Inventing the Future of Plastics
Innovative Plastics and Polymers, From Neoprene to Biopolymers
The history of innovative plastics and the history of DuPont are closely tied. DuPont materials scientists have been in at the start — from the invention of Neoprene and Nylon, to the development of tougher, stronger materials for everything from automobiles to smartphones, to next-generation biopolymers.
Neoprene: Taking Organic Chemistry in New Directions
In April 1930, DuPont was already at the forefront of organic chemistry research when Dr. Wallace Carothers and his team synthesized the very first polyester super polymer, the forerunner of nylon. The compound would eventually be marketed as Neoprene. DuPont then worked with manufacturers to figure out practical applications for this new material, establishing a focus on collaboration that continues today with DuPont materials. Neoprene also continues on as an important product. Its resistance to high temperatures and chemical solvents make it ideal for gaskets and hoses in cars, and for electrical insulation, among other applications.
Nylon: Plastic’s Most Successful Product
On the heels of Neoprene, the next big discovery was nylon, again by Dr. Carothers and his research team. Nylon was the very first synthetic fiber, and one of the most successful products ever created. Commercial production began in 1939, and from almost the moment it entered the market, “nylon” become synonymous with “stockings.” Nylon fiber was soon developed for numerous applications, from durable fabrics to the belting in automobile tires. This also marked the beginning of nylon as an engineering product designed as a replacement for metal and rubber.
Zytel®: Made to Replace Metal
DuPont engineers quickly realized that innovative plastics could be made strong enough to replace metal – providing production, cost, and in some cases, performance improvements. Whenever automotive engineers were not very familiar with plastics, they continued to use metals wherever possible. When nylon was used, it was sporadic, in a model here and a model there. Under the hood, high temperatures and harsh chemicals made adoption of nylon infrequent.

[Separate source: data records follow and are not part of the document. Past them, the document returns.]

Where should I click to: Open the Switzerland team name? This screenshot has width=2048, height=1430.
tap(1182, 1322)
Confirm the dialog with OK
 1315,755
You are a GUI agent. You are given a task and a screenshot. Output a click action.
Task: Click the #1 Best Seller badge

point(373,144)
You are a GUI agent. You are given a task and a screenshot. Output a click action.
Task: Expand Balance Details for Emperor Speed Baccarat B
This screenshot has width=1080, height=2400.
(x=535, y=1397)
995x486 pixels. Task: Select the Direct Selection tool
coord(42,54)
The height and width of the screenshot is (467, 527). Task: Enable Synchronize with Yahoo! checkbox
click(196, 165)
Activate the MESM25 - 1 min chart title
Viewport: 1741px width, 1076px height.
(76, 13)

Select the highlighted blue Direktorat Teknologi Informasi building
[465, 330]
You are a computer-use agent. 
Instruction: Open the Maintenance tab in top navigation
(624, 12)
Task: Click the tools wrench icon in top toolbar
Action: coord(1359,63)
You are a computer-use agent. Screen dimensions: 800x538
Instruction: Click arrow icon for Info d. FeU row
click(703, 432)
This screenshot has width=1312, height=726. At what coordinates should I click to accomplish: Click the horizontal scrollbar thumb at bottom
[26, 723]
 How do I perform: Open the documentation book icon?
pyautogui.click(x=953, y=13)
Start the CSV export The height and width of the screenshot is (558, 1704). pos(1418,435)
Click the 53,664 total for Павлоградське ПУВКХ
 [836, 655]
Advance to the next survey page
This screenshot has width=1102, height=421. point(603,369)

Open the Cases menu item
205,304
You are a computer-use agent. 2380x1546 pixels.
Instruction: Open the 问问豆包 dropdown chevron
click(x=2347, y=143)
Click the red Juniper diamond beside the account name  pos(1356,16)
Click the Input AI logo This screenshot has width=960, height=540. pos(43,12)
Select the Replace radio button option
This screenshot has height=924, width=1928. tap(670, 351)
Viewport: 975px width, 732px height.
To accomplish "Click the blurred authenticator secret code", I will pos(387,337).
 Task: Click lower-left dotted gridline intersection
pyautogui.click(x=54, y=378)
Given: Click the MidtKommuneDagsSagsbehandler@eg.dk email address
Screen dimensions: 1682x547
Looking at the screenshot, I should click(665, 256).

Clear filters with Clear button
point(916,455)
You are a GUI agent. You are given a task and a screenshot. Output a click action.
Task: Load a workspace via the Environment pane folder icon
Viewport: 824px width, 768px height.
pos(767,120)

Then came the development of DuPont™ Zytel® nylon resin, a high- performance mineral- and glass-reinforced version of the PA 66 nylon that greatly expanded nylon’s applications. This performance enhancement led to underhood innovations, such as engine cooling flex fans; transmission thrust washers and spring guides; and air cleaner support brackets. Other applications included throttle control cable end fittings, lever retainers and “umbrellas;” downshift cables and hood release cable jackets. Even valve stem oil deflectors required to resist oil and temperatures as high as 320º F were converted to nylon.
Delrin®: Taking Performance to New Places
In 1956, DuPont™ Delrin® acetal resin took plastic performance farther in a number of ways, including low wear and low friction properties. Combined with strength and stiffness, the properties of Delrin® led to wide use that continues with new grades today in moving parts, including automotive steering systems, throttle linkage components, gears, and motors; conveyor systems; fuel systems; buckles and zippers; ski boots and bindings, and more.
Viton®: Advanced Heat and Chemical Resistance
Almost simultaneously, DuPont introduced DuPont™ Viton®, the world’s first fluoroelastomer, in 1957. Viton® offered dramatic improvements in high temperature stability and compression set resistance, as well as resistance to many aggressive fluids. Its ability to withstand aviation fuels and oils, in particular, made it a natural fit for the aerospace industry, where newer grades remain a standard through the present.
Hytrel®: Multiple Properties in a Single Hybrid
In 1984 came the introduction of DuPont™ Hytrel® thermoplastic polyester elastomer, which combined the flexibility of rubber with the strength and the processability of thermoplastics. Parts made with Hytrel® thermoplastic polyester elastomer resin can flex in multiple directions, cycle after cycle, long after rubber would break. A prime example of its automotive application is the Constant Velocity Joint (CVJ) boot. Constantly in use for 29 years, with over a billion boots in service, and each subject to an average of 150,000 miles of wear, Hytrel® can claim no reported material failures on the road.
Biopolymers: Reducing Oil Use With Renewably Sourced Materials
Markets change as the world’s needs change, and DuPont is changing to meet those needs. One of our key initiatives is to collaborate with manufacturers to create more sustainable solutions, from lighter materials that support fuel efficiency to next-generation biopolymers.
DuPont offers one of the industry’s broadest lines of renewably-sourced biopolymers, including DuPont™ Sorona® EP, Zytel® RS and Hytel® RS. These are the kind of innovative plastics we expect to have a historic impact for generations to come.